Search code examples
apache-sparkapache-spark-sqlspark3catalyst-optimizer

Why would finding an aggregate of a partition column in Spark 3 take very long time?


I'm trying to query the MIN(dt) in a table partitioned by dt column using the following query in both Spark2 and Spark3:

SELECT MIN(dt) FROM table_name

The table is stored in parquet format in S3, where each dt is a separate folder, so this seems like a pretty simple operation. There's about 3,200 days of data.

In Spark2, this query completes in ~1 minute, while in Spark3, the query takes over an hour (not sure how long exactly since it hasn't finished yet).

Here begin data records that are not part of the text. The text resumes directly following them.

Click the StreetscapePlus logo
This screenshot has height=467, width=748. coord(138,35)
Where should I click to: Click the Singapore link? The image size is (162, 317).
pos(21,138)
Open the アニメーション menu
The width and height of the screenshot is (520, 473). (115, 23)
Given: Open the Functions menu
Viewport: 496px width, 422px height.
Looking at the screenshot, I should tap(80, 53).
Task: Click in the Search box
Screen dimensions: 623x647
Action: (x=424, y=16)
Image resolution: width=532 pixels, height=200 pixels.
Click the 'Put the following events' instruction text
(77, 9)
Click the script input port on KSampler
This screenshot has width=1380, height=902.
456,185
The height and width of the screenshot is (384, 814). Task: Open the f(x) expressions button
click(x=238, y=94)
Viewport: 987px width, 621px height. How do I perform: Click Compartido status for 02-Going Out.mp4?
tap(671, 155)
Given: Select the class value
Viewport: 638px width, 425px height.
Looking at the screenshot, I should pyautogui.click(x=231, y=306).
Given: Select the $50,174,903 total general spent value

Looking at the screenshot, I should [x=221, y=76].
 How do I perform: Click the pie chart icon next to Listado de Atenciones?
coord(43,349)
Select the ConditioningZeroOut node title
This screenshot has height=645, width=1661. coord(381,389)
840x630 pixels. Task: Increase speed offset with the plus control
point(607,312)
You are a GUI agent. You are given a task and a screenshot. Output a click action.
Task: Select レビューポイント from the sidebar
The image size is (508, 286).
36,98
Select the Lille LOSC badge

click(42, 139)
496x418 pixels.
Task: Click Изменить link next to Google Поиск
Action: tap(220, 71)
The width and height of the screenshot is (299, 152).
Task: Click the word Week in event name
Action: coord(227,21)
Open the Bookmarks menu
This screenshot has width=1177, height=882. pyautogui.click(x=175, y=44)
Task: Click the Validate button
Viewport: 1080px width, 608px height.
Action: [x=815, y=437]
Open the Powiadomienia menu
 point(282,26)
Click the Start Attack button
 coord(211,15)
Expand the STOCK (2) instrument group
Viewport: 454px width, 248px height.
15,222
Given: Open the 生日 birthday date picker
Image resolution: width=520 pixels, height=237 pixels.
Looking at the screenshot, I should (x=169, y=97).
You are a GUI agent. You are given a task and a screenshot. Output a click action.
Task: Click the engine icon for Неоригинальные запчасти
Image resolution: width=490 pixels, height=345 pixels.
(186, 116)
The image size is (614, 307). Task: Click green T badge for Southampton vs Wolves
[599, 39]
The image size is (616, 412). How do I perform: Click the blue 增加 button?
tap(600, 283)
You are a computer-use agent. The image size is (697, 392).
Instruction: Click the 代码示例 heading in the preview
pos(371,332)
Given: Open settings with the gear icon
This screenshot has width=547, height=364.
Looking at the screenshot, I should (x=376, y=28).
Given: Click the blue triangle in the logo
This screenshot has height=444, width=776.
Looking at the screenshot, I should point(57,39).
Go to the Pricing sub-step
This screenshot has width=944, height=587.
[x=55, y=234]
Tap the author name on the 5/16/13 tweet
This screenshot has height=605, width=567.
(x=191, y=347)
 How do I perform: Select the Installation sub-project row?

In Spark3, the execution plan is:

AdaptiveSparkPlan (10)
+- == Current Plan ==
   HashAggregate (6)
   +- ShuffleQueryStage (5)
      +- Exchange (4)
         +- * HashAggregate (3)
            +- * ColumnarToRow (2)
               +- Scan parquet table_name (1)
+- == Initial Plan ==
   HashAggregate (9)
   +- Exchange (8)
      +- HashAggregate (7)
         +- Scan parquet table_name (1)

It's confusing to me how this would take a long time, as the data is already partitioned by dt. Spark only needs to determine which partitions have any rows and return the min of those.


Solution

  • What you're suggesting was implemented once as OptimizeMetadataOnly query optimizer rule, via JIRA SPARK-15752 "Optimize metadata only query that has an aggregate whose children are deterministic project or filter operators".

    However, it was found to cause correctness issues sometimes, when some of the partitions contained zero-row files, see JIRA SPARK-26709 "OptimizeMetadataOnlyQuery does not correctly handle the files with zero record".

    Along with the fix, an internal Spark config spark.sql.optimizer.metadataOnly was added to provide a way to circumvent full-table scans "at your own risk", i.e. when you are certain that all your partitions aren't empty. Possibly, in your Spark 2 you have it set to true (or your Spark 2 doesn't include a fix at all). See also SPARK-34194 for additional discussion around it.

    SPARK 3.0 deprecated this config (SPARK-31647), so most likely it is set to false in your environment, which causes Spark to scan all table partitions before aggregating the result to find min. But for the time being, you can still try setting it to true to speed up your query, just beware of the consequences.